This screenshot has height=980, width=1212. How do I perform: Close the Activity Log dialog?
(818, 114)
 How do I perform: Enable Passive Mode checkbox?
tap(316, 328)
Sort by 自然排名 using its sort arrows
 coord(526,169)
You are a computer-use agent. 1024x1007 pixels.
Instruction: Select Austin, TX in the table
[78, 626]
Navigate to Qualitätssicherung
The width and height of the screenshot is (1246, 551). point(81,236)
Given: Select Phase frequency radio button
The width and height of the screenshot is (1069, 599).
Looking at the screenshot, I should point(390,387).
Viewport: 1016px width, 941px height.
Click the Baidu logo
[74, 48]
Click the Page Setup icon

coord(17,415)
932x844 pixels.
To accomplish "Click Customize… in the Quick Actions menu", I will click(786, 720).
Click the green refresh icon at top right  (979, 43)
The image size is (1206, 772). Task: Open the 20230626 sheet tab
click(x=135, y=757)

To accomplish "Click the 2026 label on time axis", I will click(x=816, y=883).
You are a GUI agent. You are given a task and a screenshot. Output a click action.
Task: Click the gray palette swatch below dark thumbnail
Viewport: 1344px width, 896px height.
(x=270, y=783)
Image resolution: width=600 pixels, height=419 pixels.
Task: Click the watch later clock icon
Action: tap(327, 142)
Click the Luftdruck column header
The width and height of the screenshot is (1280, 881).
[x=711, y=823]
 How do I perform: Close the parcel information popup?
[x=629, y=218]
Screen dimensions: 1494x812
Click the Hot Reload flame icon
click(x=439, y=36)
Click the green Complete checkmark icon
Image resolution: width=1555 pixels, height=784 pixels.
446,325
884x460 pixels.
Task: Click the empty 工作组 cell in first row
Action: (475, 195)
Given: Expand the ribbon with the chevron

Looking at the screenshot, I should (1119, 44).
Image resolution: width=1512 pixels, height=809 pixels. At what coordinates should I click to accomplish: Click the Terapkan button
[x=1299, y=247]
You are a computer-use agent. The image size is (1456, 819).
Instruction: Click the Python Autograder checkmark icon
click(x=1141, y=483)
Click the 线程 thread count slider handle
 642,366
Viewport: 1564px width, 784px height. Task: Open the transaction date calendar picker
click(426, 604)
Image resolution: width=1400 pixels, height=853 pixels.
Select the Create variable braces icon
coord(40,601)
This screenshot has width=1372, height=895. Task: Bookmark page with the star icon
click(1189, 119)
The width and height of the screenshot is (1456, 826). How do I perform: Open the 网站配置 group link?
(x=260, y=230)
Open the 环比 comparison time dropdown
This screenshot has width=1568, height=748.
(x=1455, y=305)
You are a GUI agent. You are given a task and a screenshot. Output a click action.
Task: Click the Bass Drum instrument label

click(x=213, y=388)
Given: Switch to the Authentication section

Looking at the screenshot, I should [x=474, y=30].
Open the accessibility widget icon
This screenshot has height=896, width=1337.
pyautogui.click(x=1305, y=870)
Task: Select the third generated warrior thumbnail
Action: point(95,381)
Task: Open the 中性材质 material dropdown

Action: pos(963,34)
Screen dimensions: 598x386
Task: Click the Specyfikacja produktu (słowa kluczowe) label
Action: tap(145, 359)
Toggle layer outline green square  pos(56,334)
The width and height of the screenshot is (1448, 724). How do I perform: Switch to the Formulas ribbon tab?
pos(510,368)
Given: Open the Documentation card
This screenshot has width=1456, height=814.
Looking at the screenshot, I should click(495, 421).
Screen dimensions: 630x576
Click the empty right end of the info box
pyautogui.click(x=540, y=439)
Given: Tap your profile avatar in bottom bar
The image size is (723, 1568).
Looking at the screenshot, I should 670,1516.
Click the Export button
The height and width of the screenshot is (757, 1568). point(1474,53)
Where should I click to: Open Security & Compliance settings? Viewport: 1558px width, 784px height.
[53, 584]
+++
● **Cel zadania**
Zamień we wszystkich rekordach „Viewport” na „Window size” i przepisz te wiersze ponownie. Poza tą zmianą nic nie zmieniaj.

● **Rozwiązanie zadania**
This screenshot has height=980, width=1212. How do I perform: Close the Activity Log dialog?
(818, 114)
 How do I perform: Enable Passive Mode checkbox?
tap(316, 328)
Sort by 自然排名 using its sort arrows
 coord(526,169)
You are a computer-use agent. 1024x1007 pixels.
Instruction: Select Austin, TX in the table
[78, 626]
Navigate to Qualitätssicherung
The width and height of the screenshot is (1246, 551). point(81,236)
Given: Select Phase frequency radio button
The width and height of the screenshot is (1069, 599).
Looking at the screenshot, I should point(390,387).
Window size: 1016px width, 941px height.
Click the Baidu logo
[74, 48]
Click the Page Setup icon

coord(17,415)
932x844 pixels.
To accomplish "Click Customize… in the Quick Actions menu", I will click(786, 720).
Click the green refresh icon at top right  (979, 43)
The image size is (1206, 772). Task: Open the 20230626 sheet tab
click(x=135, y=757)

To accomplish "Click the 2026 label on time axis", I will click(x=816, y=883).
You are a GUI agent. You are given a task and a screenshot. Output a click action.
Task: Click the gray palette swatch below dark thumbnail
Window size: 1344px width, 896px height.
(x=270, y=783)
Image resolution: width=600 pixels, height=419 pixels.
Task: Click the watch later clock icon
Action: tap(327, 142)
Click the Luftdruck column header
The width and height of the screenshot is (1280, 881).
[x=711, y=823]
 How do I perform: Close the parcel information popup?
[x=629, y=218]
Screen dimensions: 1494x812
Click the Hot Reload flame icon
click(x=439, y=36)
Click the green Complete checkmark icon
Image resolution: width=1555 pixels, height=784 pixels.
446,325
884x460 pixels.
Task: Click the empty 工作组 cell in first row
Action: (475, 195)
Given: Expand the ribbon with the chevron

Looking at the screenshot, I should (1119, 44).
Image resolution: width=1512 pixels, height=809 pixels. At what coordinates should I click to accomplish: Click the Terapkan button
[x=1299, y=247]
You are a computer-use agent. The image size is (1456, 819).
Instruction: Click the Python Autograder checkmark icon
click(x=1141, y=483)
Click the 线程 thread count slider handle
 642,366
Window size: 1564px width, 784px height. Task: Open the transaction date calendar picker
click(426, 604)
Image resolution: width=1400 pixels, height=853 pixels.
Select the Create variable braces icon
coord(40,601)
This screenshot has width=1372, height=895. Task: Bookmark page with the star icon
click(1189, 119)
The width and height of the screenshot is (1456, 826). How do I perform: Open the 网站配置 group link?
(x=260, y=230)
Open the 环比 comparison time dropdown
This screenshot has width=1568, height=748.
(x=1455, y=305)
You are a GUI agent. You are given a task and a screenshot. Output a click action.
Task: Click the Bass Drum instrument label

click(x=213, y=388)
Given: Switch to the Authentication section

Looking at the screenshot, I should [x=474, y=30].
Open the accessibility widget icon
This screenshot has height=896, width=1337.
pyautogui.click(x=1305, y=870)
Task: Select the third generated warrior thumbnail
Action: point(95,381)
Task: Open the 中性材质 material dropdown

Action: pos(963,34)
Screen dimensions: 598x386
Task: Click the Specyfikacja produktu (słowa kluczowe) label
Action: tap(145, 359)
Toggle layer outline green square  pos(56,334)
The width and height of the screenshot is (1448, 724). How do I perform: Switch to the Formulas ribbon tab?
pos(510,368)
Given: Open the Documentation card
This screenshot has width=1456, height=814.
Looking at the screenshot, I should click(495, 421).
Screen dimensions: 630x576
Click the empty right end of the info box
pyautogui.click(x=540, y=439)
Given: Tap your profile avatar in bottom bar
The image size is (723, 1568).
Looking at the screenshot, I should 670,1516.
Click the Export button
The height and width of the screenshot is (757, 1568). point(1474,53)
Where should I click to: Open Security & Compliance settings? Window size: 1558px width, 784px height.
[53, 584]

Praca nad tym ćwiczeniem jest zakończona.